-------- RECORDED INFORMATION --------

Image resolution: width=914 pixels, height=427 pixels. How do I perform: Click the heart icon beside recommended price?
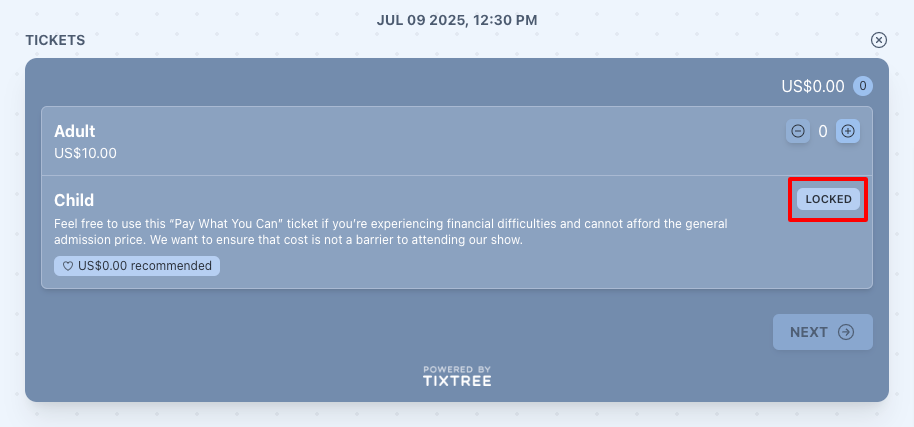[x=68, y=266]
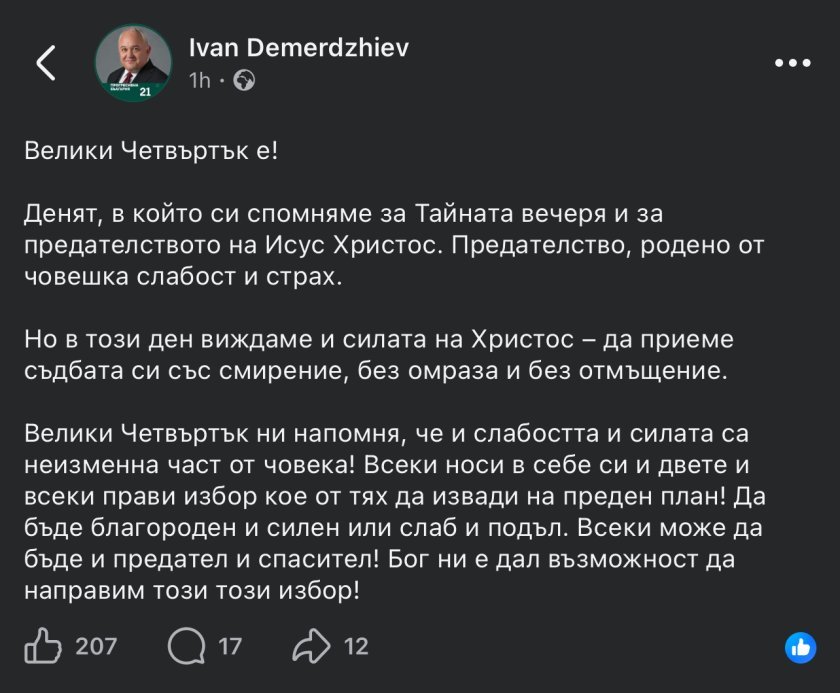This screenshot has height=693, width=840.
Task: View the 12 shares count
Action: [x=356, y=647]
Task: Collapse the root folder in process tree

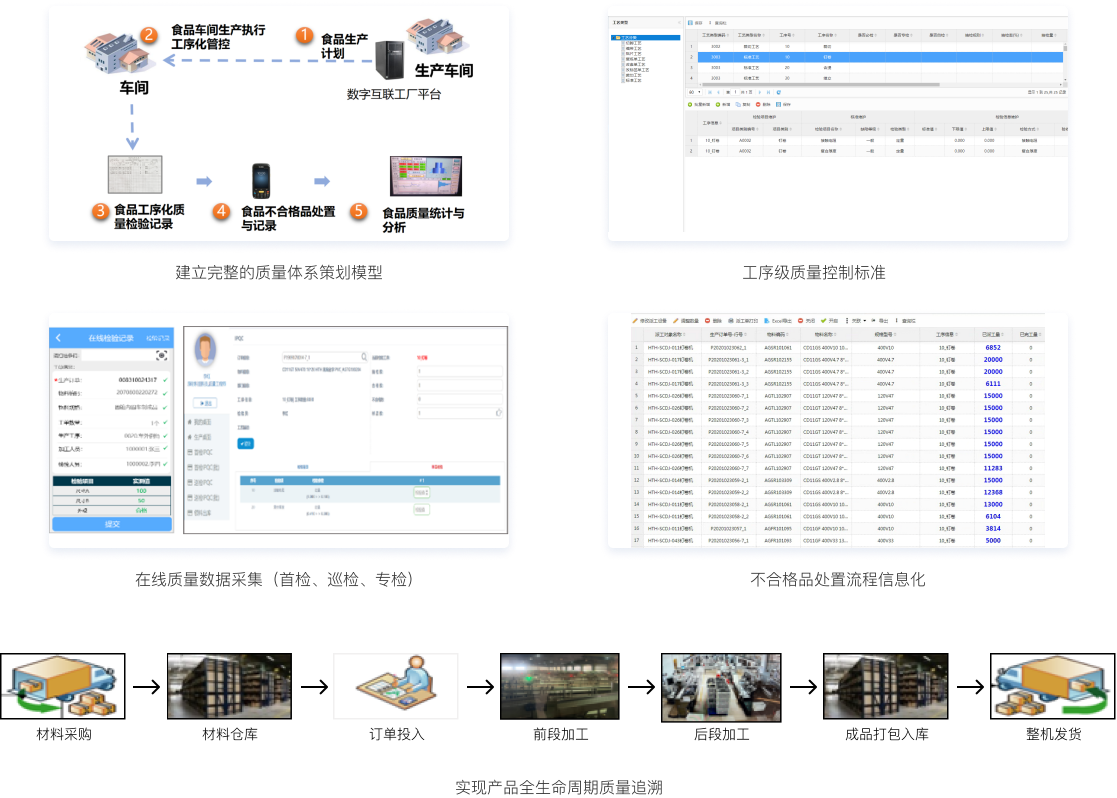Action: tap(616, 37)
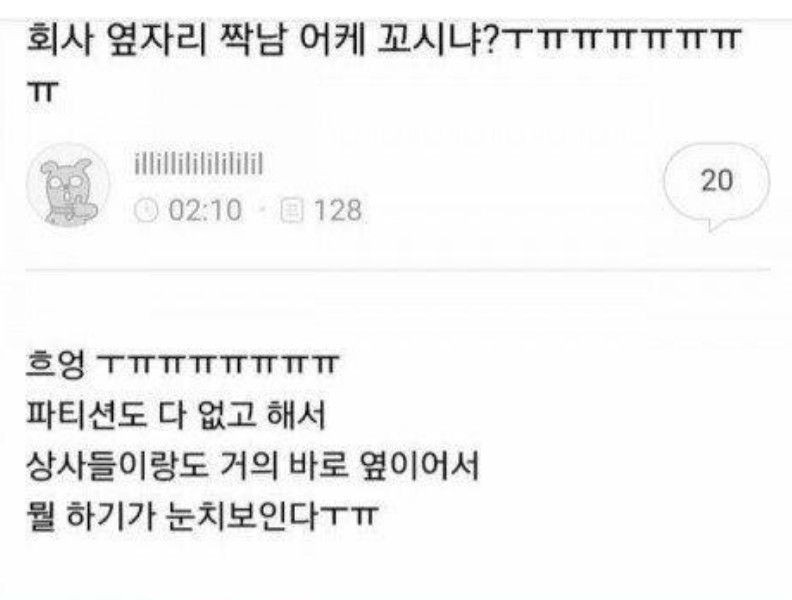
Task: Click the post title starting with 회사
Action: click(383, 61)
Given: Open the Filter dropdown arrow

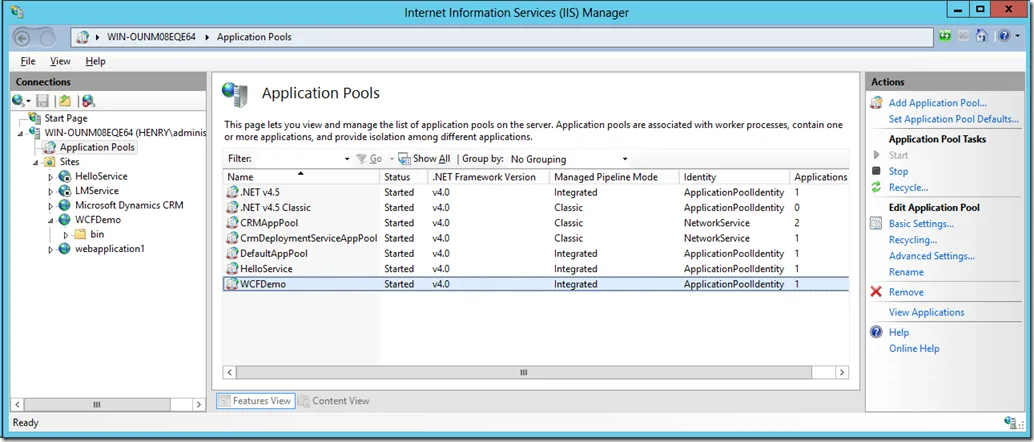Looking at the screenshot, I should point(347,159).
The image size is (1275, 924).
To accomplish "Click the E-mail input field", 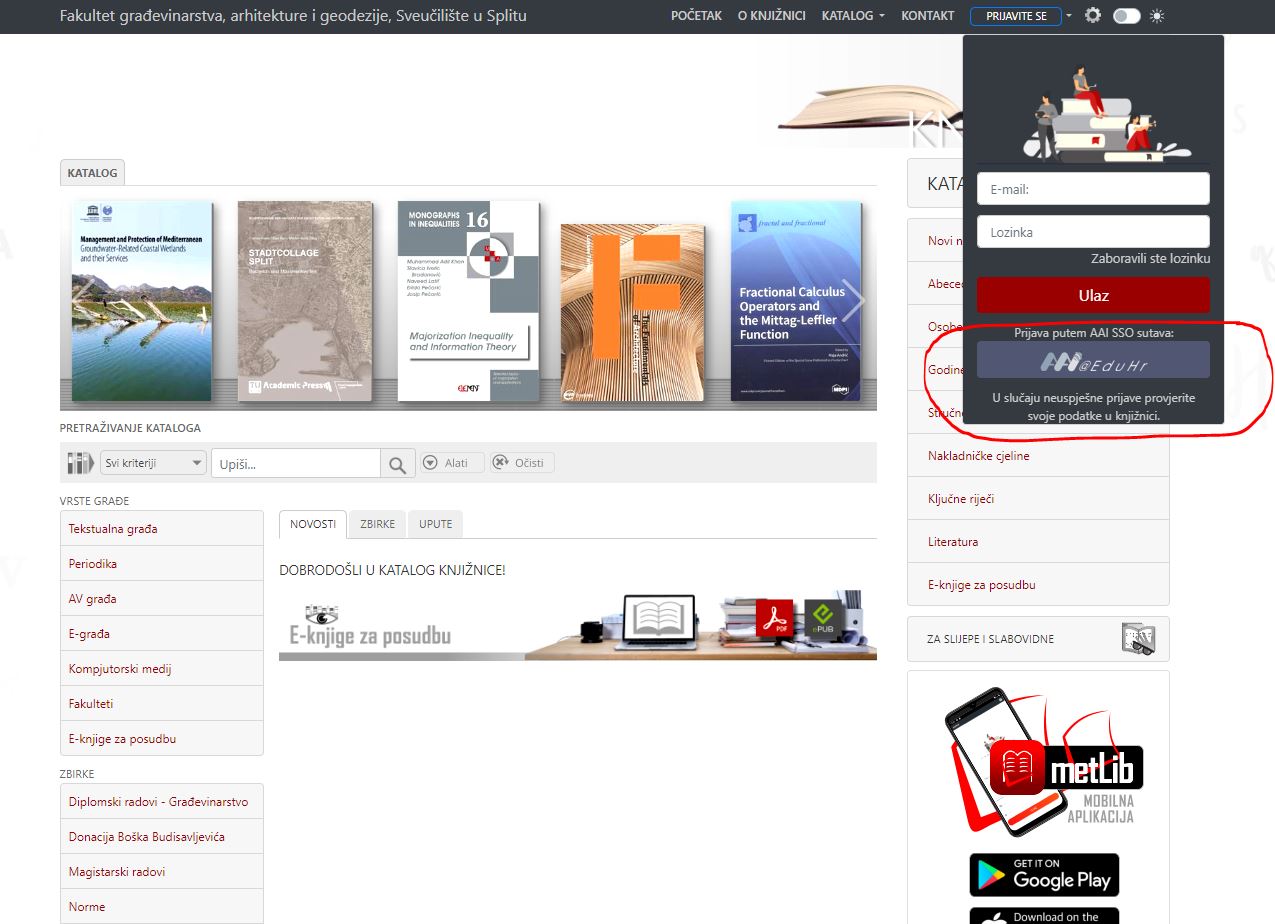I will pyautogui.click(x=1093, y=189).
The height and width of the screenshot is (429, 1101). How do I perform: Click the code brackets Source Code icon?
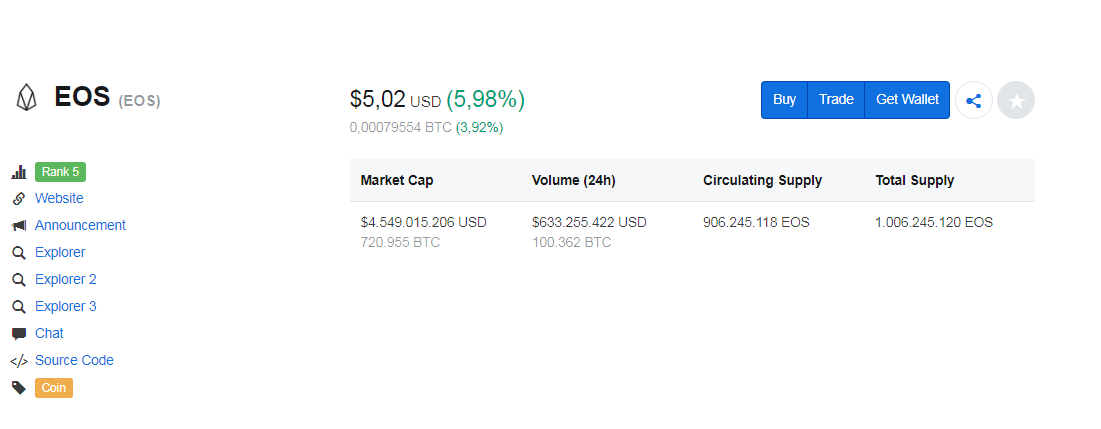click(x=18, y=361)
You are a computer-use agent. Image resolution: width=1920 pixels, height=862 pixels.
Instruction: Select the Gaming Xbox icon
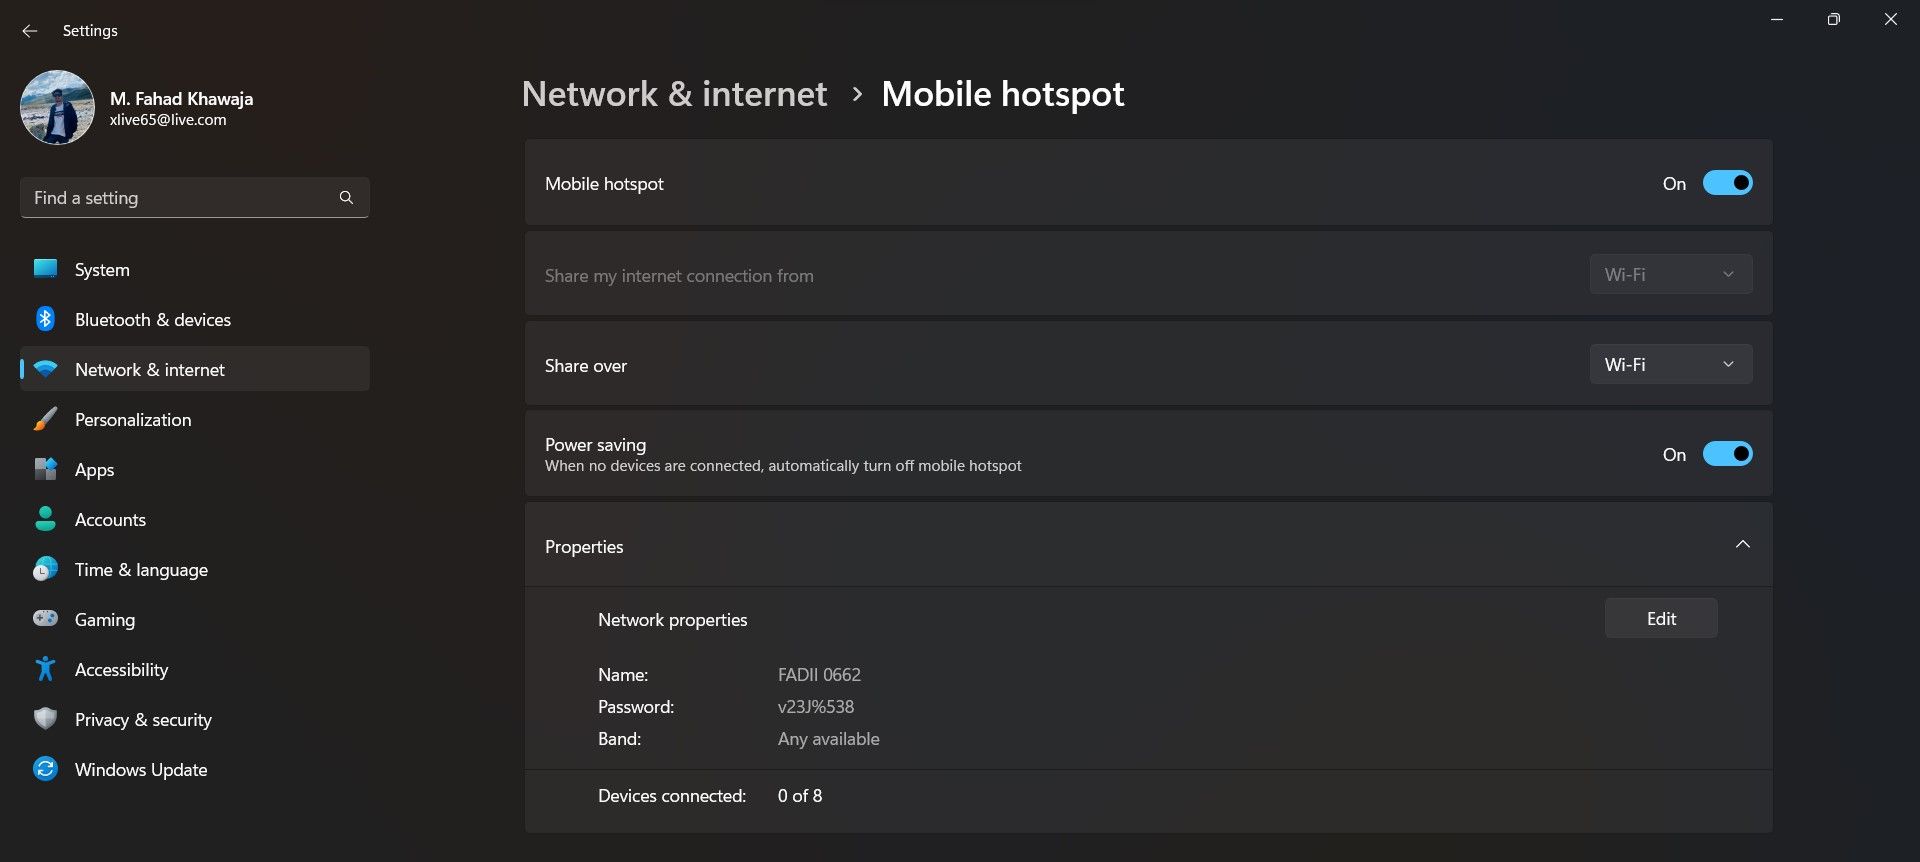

--------

WORK ORDER —
This task calls for the lines from the line holding "The height and" through the last line above, restated word for word with both ends included and the pictures dropped.

RESULT FOR THIS EXERCISE —
The height and width of the screenshot is (429, 1101). How do I perform: Click the code brackets Source Code icon?
click(x=18, y=361)
You are a computer-use agent. Image resolution: width=1920 pixels, height=862 pixels.
Instruction: Select the Gaming Xbox icon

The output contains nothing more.